Wishes listed in one place
The guide is exhaustive in its mission to take the guesswork out of sensitive, post-mortem issues and lessen the burden on surviving family members.
One section allows individuals to instruct their survivors on the location of important documents such as wills, insurance policies, tax returns, property deeds, birth and marriage certificates, while another has space for the listing of bank accounts, safe-deposit boxes, pensions and other assets.
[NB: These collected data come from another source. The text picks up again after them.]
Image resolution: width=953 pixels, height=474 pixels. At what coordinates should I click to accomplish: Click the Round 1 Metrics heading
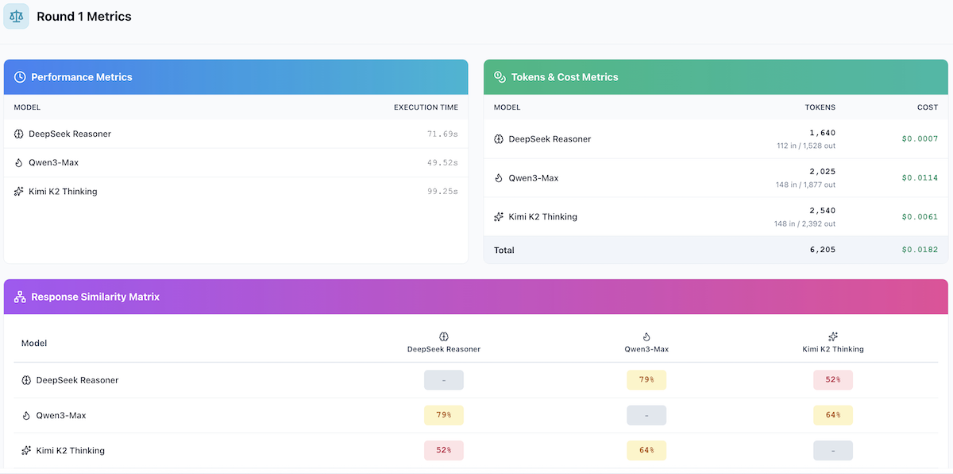84,17
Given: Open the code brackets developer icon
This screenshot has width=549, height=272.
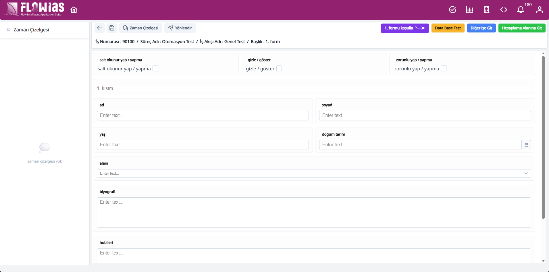Looking at the screenshot, I should (504, 10).
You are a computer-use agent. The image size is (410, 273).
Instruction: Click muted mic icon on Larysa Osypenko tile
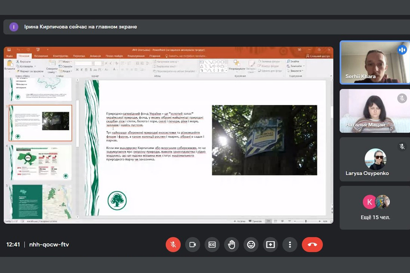(402, 147)
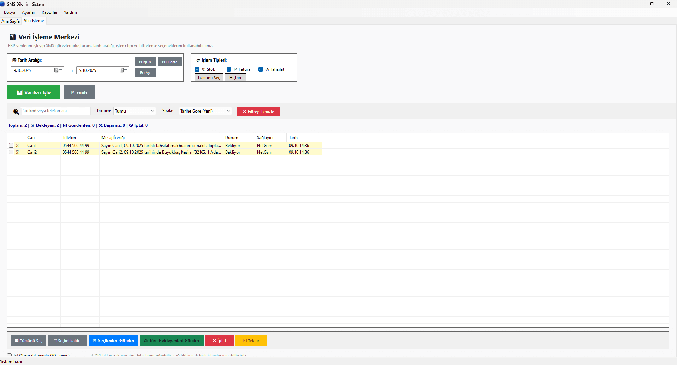The width and height of the screenshot is (677, 365).
Task: Open the end date calendar picker icon
Action: pyautogui.click(x=123, y=70)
The guide allows individuals to inform their loved ones about their specific funeral wishes, including those related to difficult, sometimes awkward topics such as their preferred mode of burial, casket type, burial clothing and jewelry; if they wish to forego the pre-funeral visitation; or if they want a closed or open casket. There are also spaces where they can list their desired clergy or funeral officiate and indicate their preferred hymns, readings and pallbearers.
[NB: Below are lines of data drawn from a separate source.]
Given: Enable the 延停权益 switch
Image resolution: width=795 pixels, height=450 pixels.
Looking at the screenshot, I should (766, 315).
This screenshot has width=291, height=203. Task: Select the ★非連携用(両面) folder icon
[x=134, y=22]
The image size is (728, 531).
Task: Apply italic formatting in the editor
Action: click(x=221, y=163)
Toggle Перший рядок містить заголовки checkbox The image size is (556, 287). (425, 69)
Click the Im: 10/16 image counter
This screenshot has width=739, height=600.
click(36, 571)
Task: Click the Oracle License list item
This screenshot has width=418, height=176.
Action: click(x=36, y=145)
Individuals can even jot down what they want included in their obituary and list the names and numbers of those they want their family to notify upon their death.
Peppo said readers of the guide might be surprised by the sheer variety of local burial options.
“In our cemeteries, we not only offer mausoleum crypts; we also have tombs, coping burials (in which the grave site is marked by a low structure and the casket buried underground), and columbaria with niches for cremated remains,” she said.
On Nov. 20, the Archdiocese of New Orleans will open its first cremation garden – Queen of All Saints – at St. Patrick No. 3 on City Park Avenue. The garden features more than 600 niches for the entombment of cremated remains.
Sometimes Peppo gets phone calls saying, “My mother told me she bought cemetery property somewhere, but we don’t know where.”
“So they have to start searching,” Peppo said. “The guide is a good place to put all your information down and it asks a lot of questions that you might not have thought about – information on life insurance, information on if you have a safe-deposit box – things you might not discuss on a daily basis with your loved ones, but that they’ll need to know after you pass away.”
The guide is part of New Orleans Catholic Cemeteries’ pre-planning folder offered to families that inquire about burial options at the 13 historic cemeteries operated by the office: St. Joseph Nos. 1 and 2 (Washington Avenue); St. Louis No. 1 (Basin Street); No. 2 (North Claiborne Avenue); and No. 3 (Esplanade Avenue); St. Patrick No. 1 (Canal Street) and Nos. 2 and 3 (City Park Avenue); St. Roch Nos. 1 and 2 (St. Roch Avenue); St. Vincent de Paul Nos. 1 and 2 (Soniat Street); and St. Charles Cemetery (Paul Maillard Road in Luling).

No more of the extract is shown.